Is MTurk keeping up with the competition?

I've long felt that Amazon's Mechanical Turk is one of the coolest projects undertaken by any of the giants. However, Amazon has been slow to update their online marketplace for work. Two years ago, I wrote a post on this blog suggesting two specific changes: one, I thought tasks should be categorized for the convenience of the workers, and two, I thought workers should be able to blacklist employers. Neither change has been implemented. The process of cycling through the available tasks remains slow and painful. Worse, scammers have increasingly started using MTurk to make money on the backs of workers by using many accounts and not paying even for good work. Amazon's limited enforcement of MTurk has been increasingly exposed and exploited.

Amazon's conundrum is that Mechanical Turk is a small component of its overall business. It makes some money, no doubt, but arguably not enough to justify putting more workers on the project. I suspect that's also why changes such as the ones I've suggested have been slow in coming. This leaves the door open for smaller, more nimble competitors who would actually be thrilled with those profits that seem small to Amazon. "Task" sites like MTurk seem to be cropping up at an accelerating pace; even worse news for Amazon is that they actually seem to be getting better. MTurk is still by far the most popular of the bunch, but if Amazon continues to be complacent that lead may slowly erode.

Right now, the new task sites offer one primary advantage over MTurk: they can pay people through PayPal, which means many international users are able to make money with them. MTurk allows users from around the world to join, but only Americans and Indians can withdraw cash...the rest of the international brigade have to be content with redeeming their earnings in the form of Amazon shopping credit. Microworkers, the most popular alternative to emerge so far, offers another powerful advantage: they actually have customer service that looks after the workers as well as employers. Case in point: I was actually able to get a task that was wrongly rejected reversed on Microworkers. That would be utterly impossible to do on MTurk! Microworkers also has a more sensible attitude towards rejections than MTurk: workers can be banned from completing tasks for a certain amount of time if they have too many rejections but they are given the opportunity to straighten up their ways. On MTurk, if too many requesters ban you in a certain time period, you're gone for good. Bear in mind that some of these banning requesters are themselves fraudsters. While Microworkers is the best MTurk competitor at the moment, myLot is another site to keep an eye on. They've long been a site which pays users for posting discussions, uploading images, and commenting on the news and blogs, but last year they opened up a tasks section to complement their other offerings. Because myLot offers multiple ways to earn, it's an attractive site for online workers who can divide their time between discussions and tasks.
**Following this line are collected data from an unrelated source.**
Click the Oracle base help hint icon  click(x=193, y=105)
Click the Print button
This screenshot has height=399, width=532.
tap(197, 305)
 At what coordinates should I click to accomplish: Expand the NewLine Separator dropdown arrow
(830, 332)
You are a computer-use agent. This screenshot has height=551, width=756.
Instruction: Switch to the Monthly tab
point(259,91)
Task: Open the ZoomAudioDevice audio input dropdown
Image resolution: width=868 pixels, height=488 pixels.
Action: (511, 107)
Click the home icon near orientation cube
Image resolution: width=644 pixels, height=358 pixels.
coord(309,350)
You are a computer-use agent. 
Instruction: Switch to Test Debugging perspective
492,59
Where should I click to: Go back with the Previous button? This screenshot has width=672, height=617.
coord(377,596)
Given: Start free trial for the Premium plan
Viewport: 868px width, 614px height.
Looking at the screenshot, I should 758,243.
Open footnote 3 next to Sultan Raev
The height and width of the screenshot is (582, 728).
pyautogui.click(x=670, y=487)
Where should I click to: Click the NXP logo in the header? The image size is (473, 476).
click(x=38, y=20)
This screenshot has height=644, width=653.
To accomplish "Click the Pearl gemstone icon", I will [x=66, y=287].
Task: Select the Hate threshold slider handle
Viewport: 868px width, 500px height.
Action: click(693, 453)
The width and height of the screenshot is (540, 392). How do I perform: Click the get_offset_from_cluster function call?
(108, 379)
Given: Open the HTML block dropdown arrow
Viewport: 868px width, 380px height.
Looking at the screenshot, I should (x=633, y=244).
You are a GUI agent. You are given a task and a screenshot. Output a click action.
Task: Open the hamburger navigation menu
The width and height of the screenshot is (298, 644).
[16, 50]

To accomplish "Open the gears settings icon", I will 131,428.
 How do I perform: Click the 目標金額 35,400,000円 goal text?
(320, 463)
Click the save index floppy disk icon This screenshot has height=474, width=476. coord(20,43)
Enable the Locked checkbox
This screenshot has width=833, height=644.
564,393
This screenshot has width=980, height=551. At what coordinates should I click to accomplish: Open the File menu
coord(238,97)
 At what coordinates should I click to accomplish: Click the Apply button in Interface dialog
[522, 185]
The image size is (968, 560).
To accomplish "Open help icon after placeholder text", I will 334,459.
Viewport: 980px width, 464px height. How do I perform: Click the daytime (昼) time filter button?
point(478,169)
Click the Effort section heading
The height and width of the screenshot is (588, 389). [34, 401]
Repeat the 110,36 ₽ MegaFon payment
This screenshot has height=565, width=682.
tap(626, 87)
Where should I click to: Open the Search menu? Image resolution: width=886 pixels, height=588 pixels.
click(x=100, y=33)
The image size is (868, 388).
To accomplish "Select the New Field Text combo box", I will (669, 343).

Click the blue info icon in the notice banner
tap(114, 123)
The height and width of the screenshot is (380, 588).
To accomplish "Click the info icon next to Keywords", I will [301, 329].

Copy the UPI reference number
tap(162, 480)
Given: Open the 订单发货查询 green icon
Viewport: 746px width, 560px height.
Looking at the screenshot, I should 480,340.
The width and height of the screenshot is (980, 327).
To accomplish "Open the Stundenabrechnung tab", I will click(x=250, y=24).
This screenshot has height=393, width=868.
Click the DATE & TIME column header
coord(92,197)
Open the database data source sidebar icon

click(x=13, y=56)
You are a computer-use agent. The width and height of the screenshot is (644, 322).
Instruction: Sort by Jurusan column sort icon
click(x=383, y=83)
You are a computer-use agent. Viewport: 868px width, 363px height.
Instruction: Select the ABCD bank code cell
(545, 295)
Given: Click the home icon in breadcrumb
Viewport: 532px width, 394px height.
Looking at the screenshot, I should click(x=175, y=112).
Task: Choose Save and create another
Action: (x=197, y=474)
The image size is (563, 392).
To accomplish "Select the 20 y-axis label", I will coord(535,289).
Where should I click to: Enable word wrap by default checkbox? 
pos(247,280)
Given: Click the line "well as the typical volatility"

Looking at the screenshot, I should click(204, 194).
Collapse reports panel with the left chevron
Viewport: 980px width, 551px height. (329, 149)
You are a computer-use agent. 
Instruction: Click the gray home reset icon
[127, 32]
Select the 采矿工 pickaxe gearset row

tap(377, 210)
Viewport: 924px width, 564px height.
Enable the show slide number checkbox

I'm still waiting for the first tasks site to come along with a good categorization system, similar to what is seen on freelancing sites. You don't need to be a genius to figure out many online tasks can be grouped by category: transcription, article writing, SEO (social bookmarks, linkbuilding, and such) , data entry, signups, etc. Wading through huge lists of uncategorized jobs is a waste of time for workers and discourages them from specializing in particular tasks. I think the site that adopts such a system will have a big advantage. I haven't completely given up on MTurk implementing something like this, but I have a feeling it's more likely that one of the hungry young dogs, like Microworkers, will do it.